──────── PASSAGE FOR REVIEW ────────

The QIIME 1 microbiome bioinformatics platform has supported many microbiome studies and gained a broad user and developer community. Interactions with QIIME 1 users in our online support forum, our workshops and direct collaborations have shown the platform’s potential to serve an increasingly diverse array of microbiome researchers in academia, government and industry. Here, we present QIIME 2, a completely reengineered and rewritten system that is expected to facilitate reproducible and modular analysis of microbiome data to enable the next generation of microbiome science.
QIIME 2 was developed on the basis of a plugin architecture (Supplementary Fig. 1) that allows third parties to contribute functionality (https://library.qiime2.org). QIIME 2 plugins exist for latest-generation tools for sequence quality control from different sequencing platforms (DADA2 (ref.11) and Deblur12), taxonomy assignment13 and phylogenetic insertion14, which quantitatively improve the results over QIIME 1 and other tools (as detailed in the corresponding tool-specific publications). The plugins also support qualitatively new functionality, including microbiome paired-sample and time-series analysis15 (which are critical for studying the effects of treatments on the microbiome), and machine learning16. Trained machine learning models can be saved for application to new data and interrogated to identify important microbiome features. Several recently released plugins, including q2-cscs17, q2-metabolomics18, q2-shogun19, q2-metaphlan2 (ref.20) and q2-picrust2 (ref.21), provide initial support for analysis of metabolomics and shotgun metagenomics data. We are currently working with teams developing bioinformatics tools for metatranscriptomics and metaproteomics, and we expect to add new plugins supporting these data types to the ecosystem shortly. Additionally, many of the existing ‘downstream’ analysis tools, such as q2-sample-classifier16, can already work with these data types individually or in combination if they are provided in a feature table. Thus, QIIME 2 has the potential to serve not only as a marker-gene analysis tool but also a multidimensional and powerful data science platform that can be rapidly adapted to analyze diverse microbiome features.

────────

COMPLETE THE FOLLOWING:
• 1. Extract the part of the QIIME 2 passage that runs from "The QIIME 1" to "of microbiome science.".
• 2. Answer these questions from the QIIME 2 passage:
(a) What has the QIIME 1 platform gained besides supporting many microbiome studies?
(b) Which two tools are named for sequence quality control?
(c) For which two data types do the developers expect to add new plugins shortly?
The data after this point come from a different source.

──────── PROVIDED MATERIAL ────────

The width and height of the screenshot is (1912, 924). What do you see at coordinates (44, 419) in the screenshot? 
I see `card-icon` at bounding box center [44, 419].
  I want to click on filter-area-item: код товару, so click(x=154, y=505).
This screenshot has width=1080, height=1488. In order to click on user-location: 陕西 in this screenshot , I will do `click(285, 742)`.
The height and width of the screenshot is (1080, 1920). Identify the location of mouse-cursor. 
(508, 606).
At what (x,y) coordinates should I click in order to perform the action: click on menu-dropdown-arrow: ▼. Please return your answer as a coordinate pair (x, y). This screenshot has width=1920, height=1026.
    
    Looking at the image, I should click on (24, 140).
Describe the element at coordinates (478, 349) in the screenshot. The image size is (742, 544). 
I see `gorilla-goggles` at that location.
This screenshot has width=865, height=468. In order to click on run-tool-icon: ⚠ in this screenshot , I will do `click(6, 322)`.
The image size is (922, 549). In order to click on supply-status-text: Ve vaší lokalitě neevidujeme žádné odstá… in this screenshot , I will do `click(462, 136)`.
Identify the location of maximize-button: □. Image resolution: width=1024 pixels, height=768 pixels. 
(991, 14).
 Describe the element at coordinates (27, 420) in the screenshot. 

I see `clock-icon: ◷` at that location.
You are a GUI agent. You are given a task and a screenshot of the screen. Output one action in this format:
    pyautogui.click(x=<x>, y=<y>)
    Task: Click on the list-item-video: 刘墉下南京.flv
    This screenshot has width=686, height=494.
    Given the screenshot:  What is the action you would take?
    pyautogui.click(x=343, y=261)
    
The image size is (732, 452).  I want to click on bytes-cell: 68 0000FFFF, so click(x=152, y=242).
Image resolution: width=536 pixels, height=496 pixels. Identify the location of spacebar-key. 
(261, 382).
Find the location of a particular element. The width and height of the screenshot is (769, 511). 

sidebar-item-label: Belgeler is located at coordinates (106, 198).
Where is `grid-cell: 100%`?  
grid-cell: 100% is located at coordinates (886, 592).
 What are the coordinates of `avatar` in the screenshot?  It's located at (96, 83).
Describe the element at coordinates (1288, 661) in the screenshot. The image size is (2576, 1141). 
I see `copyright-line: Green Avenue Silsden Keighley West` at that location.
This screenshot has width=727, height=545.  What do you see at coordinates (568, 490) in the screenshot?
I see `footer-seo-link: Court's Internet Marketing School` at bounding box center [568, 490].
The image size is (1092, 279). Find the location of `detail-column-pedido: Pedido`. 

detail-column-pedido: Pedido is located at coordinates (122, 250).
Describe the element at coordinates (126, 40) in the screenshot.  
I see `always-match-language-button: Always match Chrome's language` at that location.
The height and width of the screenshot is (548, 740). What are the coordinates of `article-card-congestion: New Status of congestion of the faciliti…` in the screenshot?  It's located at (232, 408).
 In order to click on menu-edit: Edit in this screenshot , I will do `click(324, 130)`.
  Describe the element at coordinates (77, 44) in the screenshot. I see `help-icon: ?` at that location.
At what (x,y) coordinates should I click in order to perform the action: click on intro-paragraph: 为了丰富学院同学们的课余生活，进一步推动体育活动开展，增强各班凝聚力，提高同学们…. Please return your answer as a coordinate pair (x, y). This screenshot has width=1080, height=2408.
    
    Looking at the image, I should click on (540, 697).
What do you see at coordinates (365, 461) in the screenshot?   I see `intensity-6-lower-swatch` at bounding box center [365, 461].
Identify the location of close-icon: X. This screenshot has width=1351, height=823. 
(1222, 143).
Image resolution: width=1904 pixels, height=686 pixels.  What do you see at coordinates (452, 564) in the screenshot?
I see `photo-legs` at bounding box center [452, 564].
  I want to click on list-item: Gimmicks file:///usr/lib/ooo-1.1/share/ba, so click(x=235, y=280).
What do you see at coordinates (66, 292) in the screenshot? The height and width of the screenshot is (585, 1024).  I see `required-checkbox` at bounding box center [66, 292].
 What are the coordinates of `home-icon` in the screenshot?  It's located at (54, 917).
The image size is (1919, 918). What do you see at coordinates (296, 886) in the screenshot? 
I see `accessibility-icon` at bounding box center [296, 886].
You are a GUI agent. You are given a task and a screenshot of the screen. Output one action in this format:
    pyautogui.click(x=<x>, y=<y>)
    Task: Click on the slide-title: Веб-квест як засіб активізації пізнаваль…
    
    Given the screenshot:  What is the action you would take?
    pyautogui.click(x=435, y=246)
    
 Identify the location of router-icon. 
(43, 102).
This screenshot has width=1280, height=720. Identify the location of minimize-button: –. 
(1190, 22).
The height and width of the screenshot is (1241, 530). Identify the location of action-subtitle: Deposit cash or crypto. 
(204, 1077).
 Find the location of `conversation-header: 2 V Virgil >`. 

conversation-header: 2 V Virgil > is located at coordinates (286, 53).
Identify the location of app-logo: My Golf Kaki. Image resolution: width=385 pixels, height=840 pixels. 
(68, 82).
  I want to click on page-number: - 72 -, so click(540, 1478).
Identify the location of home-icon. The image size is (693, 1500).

────────

ANSWERS TO THE EXERCISES:
• 1.
The QIIME 1 microbiome bioinformatics platform has supported many microbiome studies and gained a broad user and developer community. Interactions with QIIME 1 users in our online support forum, our workshops and direct collaborations have shown the platform’s potential to serve an increasingly diverse array of microbiome researchers in academia, government and industry. Here, we present QIIME 2, a completely reengineered and rewritten system that is expected to facilitate reproducible and modular analysis of microbiome data to enable the next generation of microbiome science.

• 2.
(a) A broad user and developer community.
(b) DADA2 and Deblur.
(c) Metatranscriptomics and metaproteomics.